Chitosan (CTN) has been evaluated and reported to possess the highest potential as a biodegradable polymer and has been formulated in several dosage forms, such as capsules, matrices, hydrogels, and microparticles.11–16 It is completely digested by the colonic microflora and is highly stable, safe, nontoxic, and inexpensive.17 However, the utilization of CTN has been limited because of its unfavorable properties. For example, it is solubilized in acidic pH and easily digested by lysozymes, nonspecific cellulases, and enzymes secreted by intestinal bacteria.18,19 Enteric coating with hydroxypropyl methylcellulose phthalate and Eudragit® RS has been efficiently employed to avoid undesirable exposure to these conditions, representing bifunctional release characteristics, ie, time-dependent and site-specific.11,17 In addition, several trials to modulate microflora activation have been attempted. Polyelectrolyte complexes composed of pectin and CTN improved vancomycin availability at alkaline pH in the presence of β-glucosidase by enzyme-dependent degradation.20 A multiparticulate system of CTN hydrogel beads was shown to be degraded by rat cecal and colonic enzymes, resulting in a marked acceleration in the release of the model protein.15
In the present study, as a novel platform, a double layer-coated CDDS (DL-CDDS) was developed, consisting of a CTN-dispersed polymeric subcoating of the core tablet containing citric acid (CA) as an acidifying agent, followed by an enteric coating. Loxoprofen sodium (LXP) was used as a model drug, and the polymeric composition for the subcoating layer was optimized. Figure 1 shows a stepwise schematic representation of LXP release from the DL-CDDS. Drug-release characteristics were evaluated in various dissolution media, including simulated colonic fluid (SCF), in the presence or absence of chitosanase (CTNase). Dissolution efficiency (DE) and controlled-release duration (CRD) were used for further evaluation.
Materials and methods
LXP was purchased from Kolon Life Science Inc (Gwacheon, South Korea). CTN (deacetylation degree 93%) was purchased from Boao Bioscience (Huazhou, China). CA was purchased from Samchun Chemical Co (Pyeongtaek, South Korea). Ethyl cellulose (EC; Aqualon™ N7, 7 cP, 48%–49.5% ethoxyl substitution) was purchased from Ashland (Lexington, KY, USA). Eudragit E100 (EE), Eudragit L100-55 (EL), and colloidal silicon dioxide were supplied by Evonik (Essen, Germany). Triethyl citrate was purchased from Morimura Bros (Tokyo, Japan). Talc was obtained from Nippon Talc (Osaka, Japan). Hydrated lactose was obtained from DFE Pharma (Goch, Germany). Low-substituted hydroxypropyl cellulose (L-HPC) was obtained from Shin-Etsu (Tokyo, Japan). Polyvinylpyrrolidone K30 was supplied by BASF (Ludwigshafen, Germany). Croscarmellose sodium was supplied by JRS Pharma (Rosenberg, Germany). Magnesium stearate was purchased from FACI (Genoa, Italy). Recombinant CTNase (OHK, 5,000 units/g) was purchased from Kyowa Chemical Industry (Sakaide, Japan). Ethanol and methylene chloride were purchased from Duksan Chemical Co (Ansan, South Korea). Other reagents were of reagent grade and used as received from commercial sources.

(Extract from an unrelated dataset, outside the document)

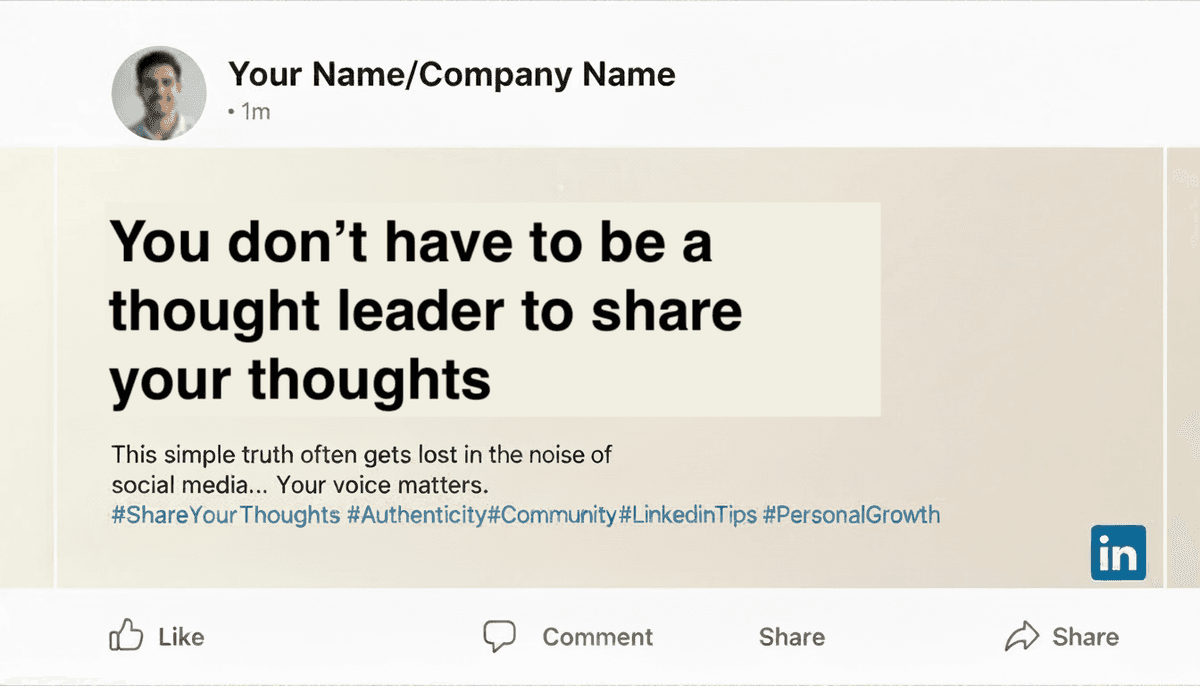Select the LinkedIn logo icon

click(1119, 552)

Preparation of DL-CDDS tablets
Preparation of core tablets
The core tablets were prepared using a conventional wet-granulation and direct-compression method. For wet granulation, LXP was dried at 90°C using a desiccator (Thermo Fisher Scientific, Waltham, MA, USA) and pre-mixed with lactose hydrate and L-HPC as diluent and lubricant, respectively, using a V-mixer (VB-3; Erweka GmbH, Heusenstamm, Germany) for 5 minutes with or without CA. The resultant powder mixture was mixed with polyvinylpyrrolidone K30 solution (25% w/w in ethanol) as a binder, and a damp mass was granulated manually using a high-speed mixer (Xena-II, Raonxena, Shiheung, South Korea). The granules were dried in an oven at 60°C for 3 hours and passed through a 20-mesh sieve. For direct compression, the prepared granules were mixed with croscarmellose sodium, colloidal silicon dioxide, and magnesium stearate using a cube mixer for 5 minutes. The resultant powder mixture was compressed into tablets on a single-punch tablet machine at compression force 2 kN using 8.92 mm normal circular concave punches.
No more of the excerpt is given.